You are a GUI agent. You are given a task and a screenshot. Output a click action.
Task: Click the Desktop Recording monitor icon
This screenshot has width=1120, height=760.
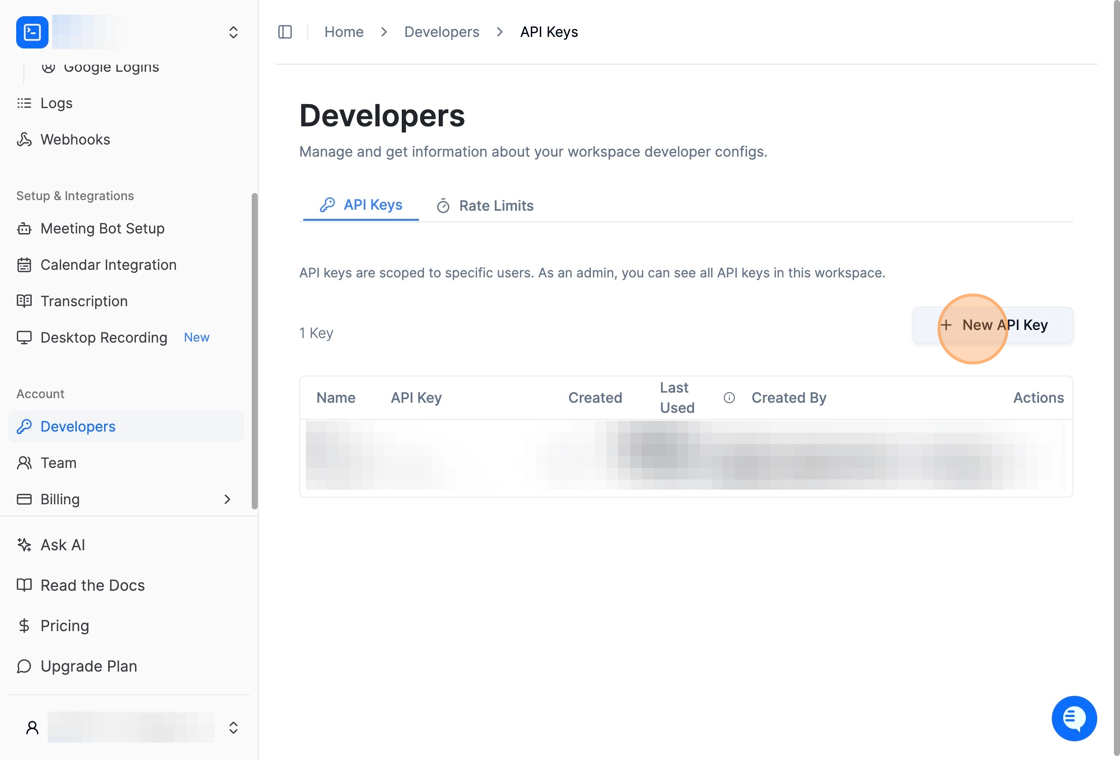click(x=24, y=338)
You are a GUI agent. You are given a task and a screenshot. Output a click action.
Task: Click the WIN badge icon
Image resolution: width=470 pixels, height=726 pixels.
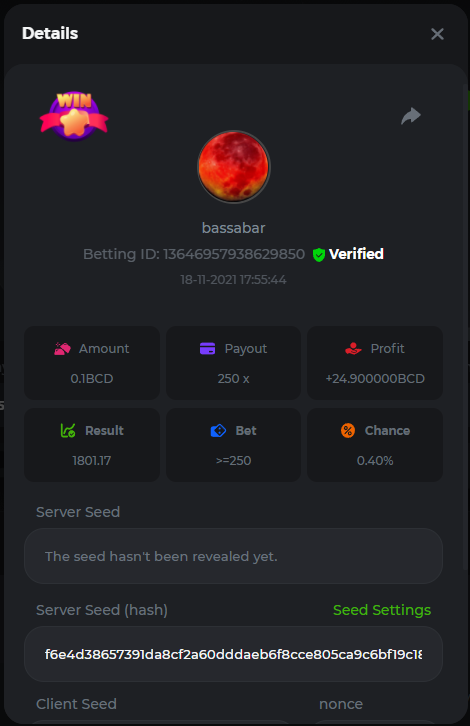click(74, 116)
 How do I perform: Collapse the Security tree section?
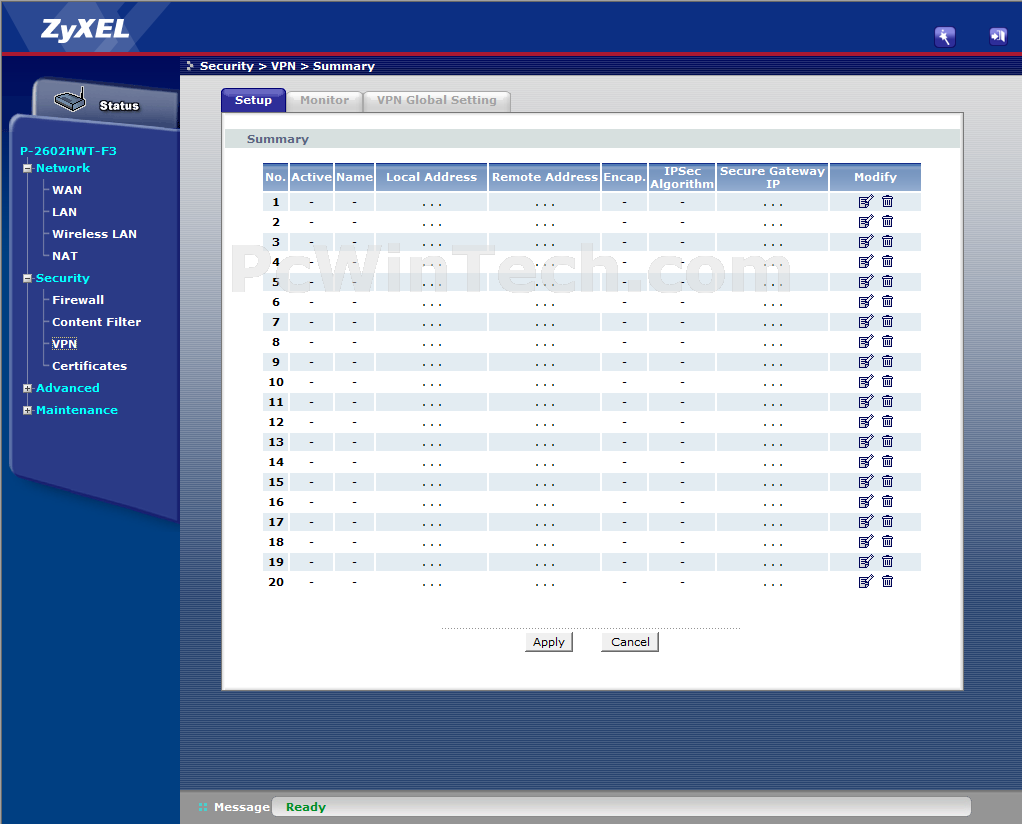pos(28,278)
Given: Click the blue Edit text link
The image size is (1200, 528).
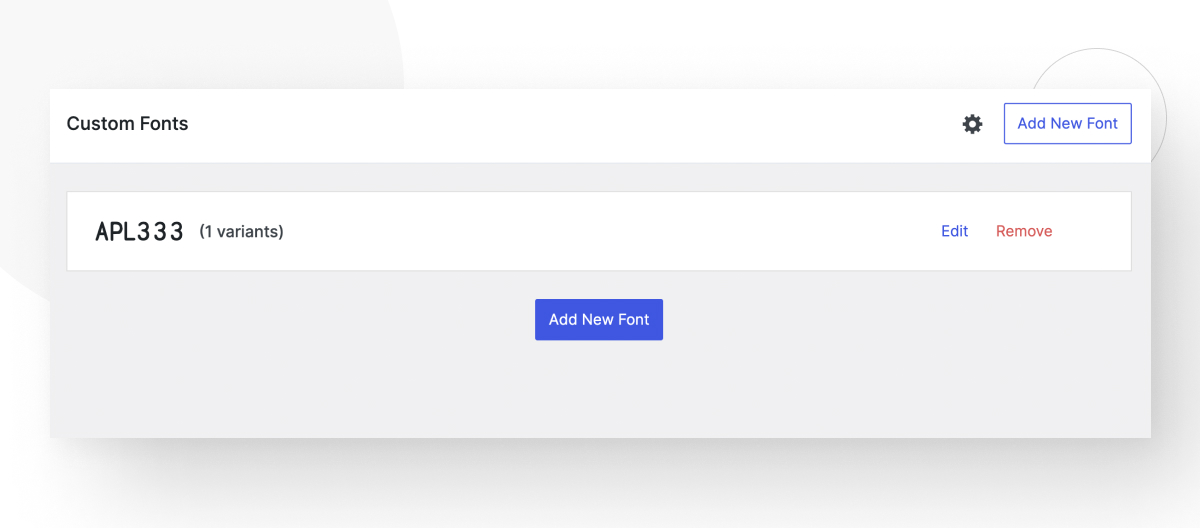Looking at the screenshot, I should pyautogui.click(x=954, y=231).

# YOUR ASSIGNMENT
An exact reprint of every record is required, with the pictures omitted.

# ANSWER TO THIS PROBLEM
You are a GUI agent. You are given a task and a screenshot. Output a click action.
Task: Click the Desktop Recording monitor icon
This screenshot has width=1120, height=760.
click(x=24, y=338)
You are a GUI agent. You are given a task and a screenshot. Output a click action.
Task: Click the WIN badge icon
Image resolution: width=470 pixels, height=726 pixels.
click(74, 116)
 How do I perform: Collapse the Security tree section?
pos(28,278)
Given: Click the blue Edit text link
The image size is (1200, 528).
Looking at the screenshot, I should pyautogui.click(x=954, y=231).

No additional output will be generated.